Red Drive’s flowchart programming approach eliminates much of the complexity typically associated with motion control systems. Dragging readily understandable flowchart blocks for start, accelerate, compare, wait and so on, onto a work area, allows program structure to be established within minutes. With a click and drag, blocks are easily moved, added or deleted. Repetitive sequences are readily identified and grouped into subroutines, and variables are manipulated for calculations and loop control. With no need to resort to Basic or C, programming is simplified, and engineers have a single consistent development environment in which to work.
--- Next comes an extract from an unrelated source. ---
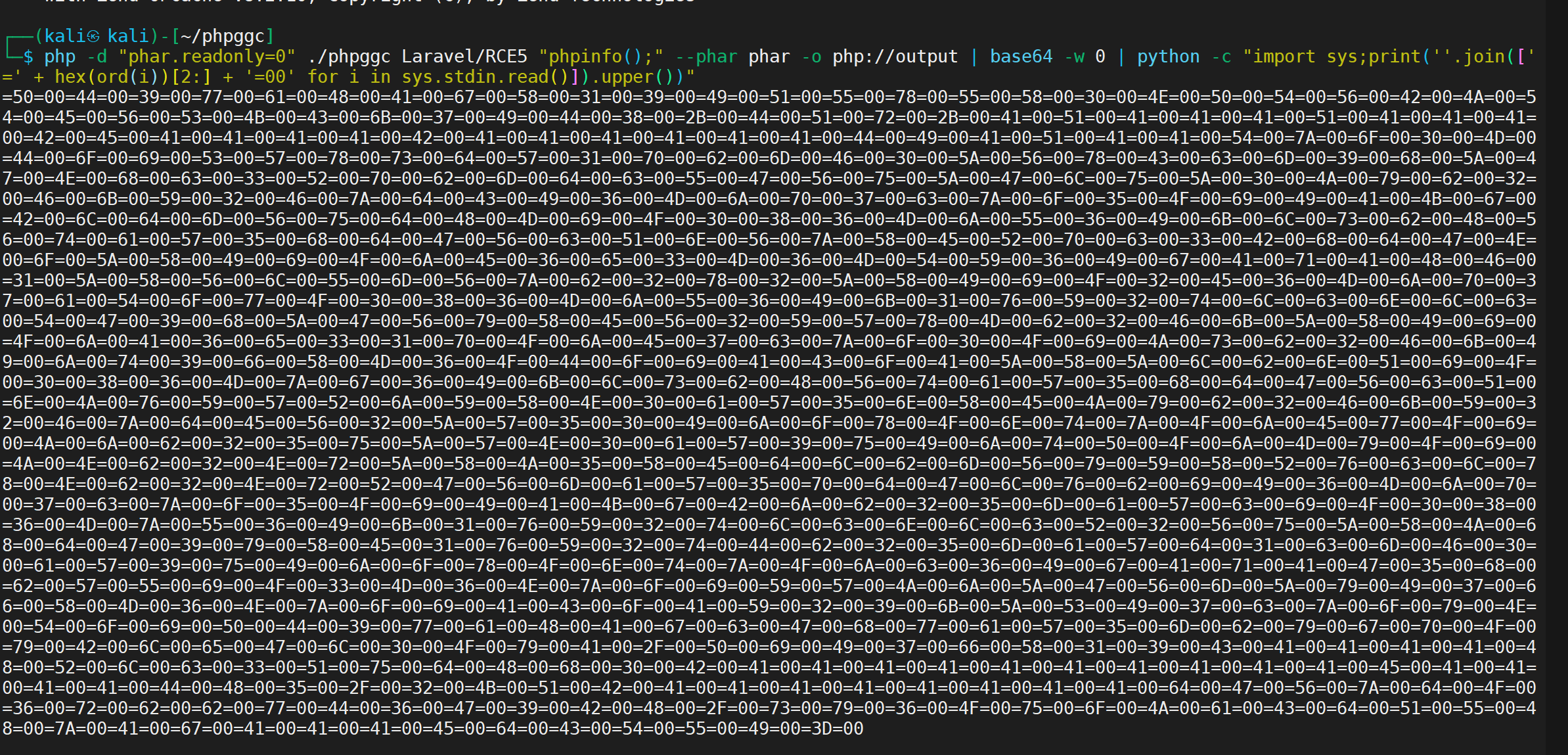This screenshot has height=755, width=1568.
Task: Click the ./phpggc command text
Action: [x=349, y=57]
The cornerstone of any Red Drive program is the motor set-up definition. In a single dialogue box, the programmer specifies motor, encoder and gearbox information directly from the appropriate catalogue pages. Only output shaft load torque, global failsafe requirements, and digital I/O pin assignment - which are inputs, which are outputs - need application-specific settings.
Output shaft load torque is used in conjunction with the speed feedback setting specified in several motion control blocks - move, accelerate, decelerate. Together, they smooth acceleration and deceleration, and ensure actual motor speed is as close as possible to programmed speed. Speed feedback also helps detect if the unit is blocked; protecting the motor from overheating, and hence the system from damage.
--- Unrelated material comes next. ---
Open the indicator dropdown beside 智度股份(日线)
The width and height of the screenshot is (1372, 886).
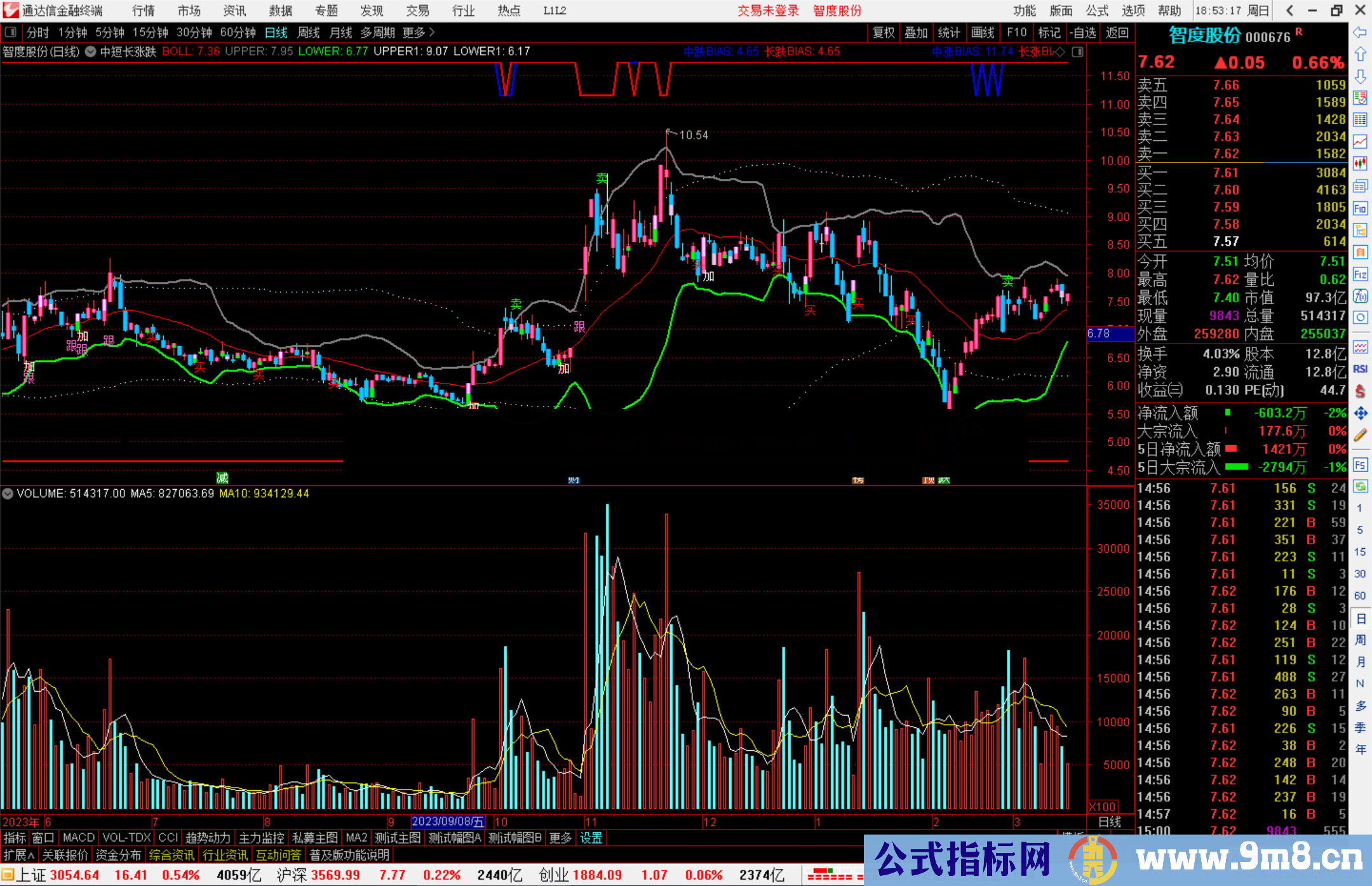point(91,52)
Once these parameters are set, the programmer can set a calibrated home position. Movement in Red Drive is specified in absolute values, and a known start point is essential to ensure that the system always starts from the same position. For example, connecting an input pin to a micro-switch at the extreme end of a linear system’s travel, or an optical sensor on the final output stage of a rotary system, allows repeatable zeroing of the system. If relative positioning is required, say in a pumping system, a Reset Home block does exactly what it says on the tin.
Once initial conditions have been specified, implementing a profile is simply a matter of dragging a sequence of move, accelerate and decelerate blocks into the program. Step parameters are set in real world values, such as rpm and seconds. Context sensitive tool-tips help the programmer with parameter selection, whilst comprehensive checks and fail-safes built into the software trap many simple errors.
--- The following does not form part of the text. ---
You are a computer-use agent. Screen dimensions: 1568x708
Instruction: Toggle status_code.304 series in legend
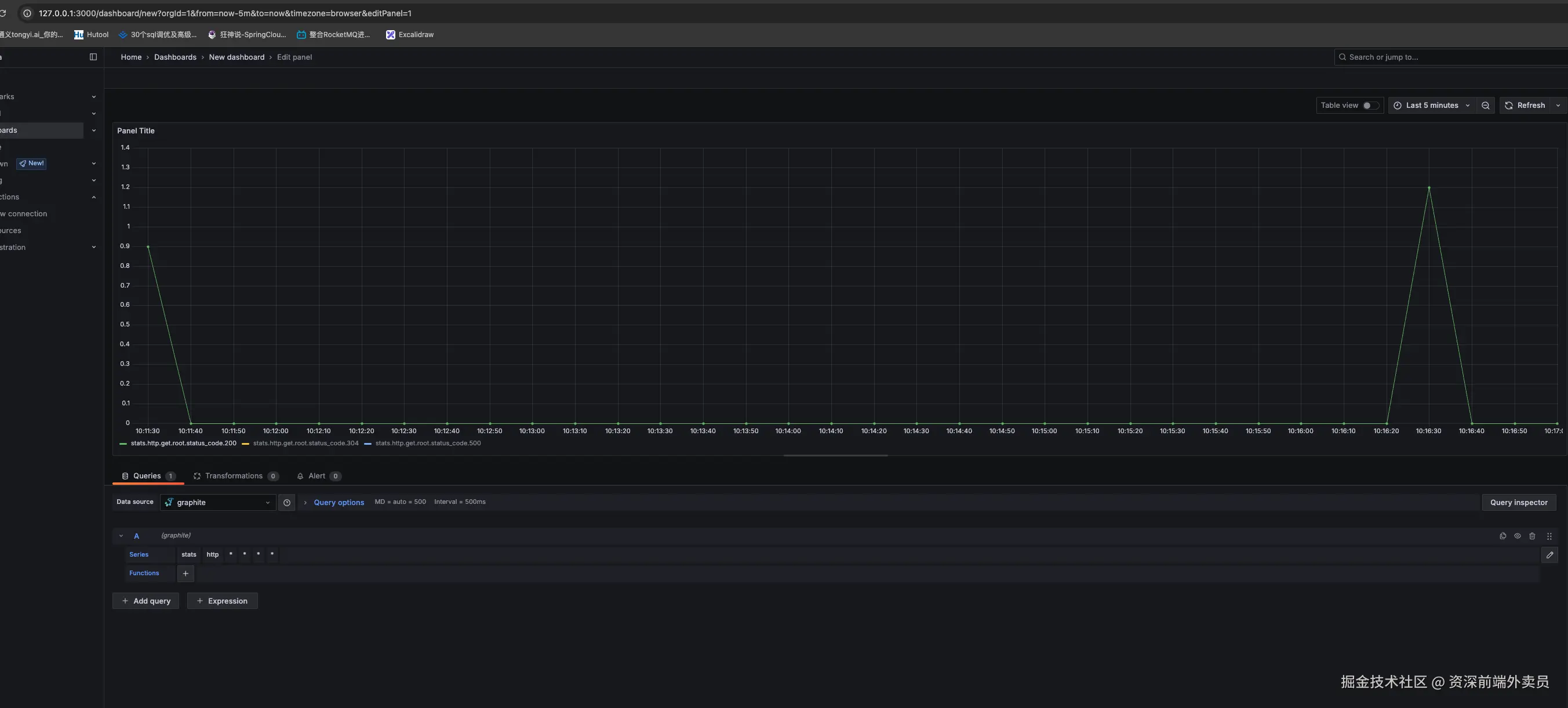(305, 444)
Movement accuracy is assured by combining soft start/stop with user programmable acceleration sequences, simplifying power management in high-torque applications and eliminating overshoot and jerk. Specifying a final position in acceleration or deceleration blocks eliminates any discrepancy in motor performance created by variations in output load that may be present in a particular application.
Red Drive has 128 variables that can be set, incremented, decremented and checked, opening ways to improve readability and reduce memory usage where repetitive sequences occur. To build a simple loop, the programmer needs only to drag the blocks required to set initial value, increment and check end condition around a sequence to execute it n times. With 64 variables stored in EEPROM, recovery from power failure is simplified, and long-term statistics can be logged - even over the life of the end product.
Repeated sequences that do not lend themselves to loops can be quickly selected and dragged between a subroutine start/stop pair. The result can be called from anywhere within the program. With variables global to the program, simple parameter passing can be emulated, further increasing flexibility.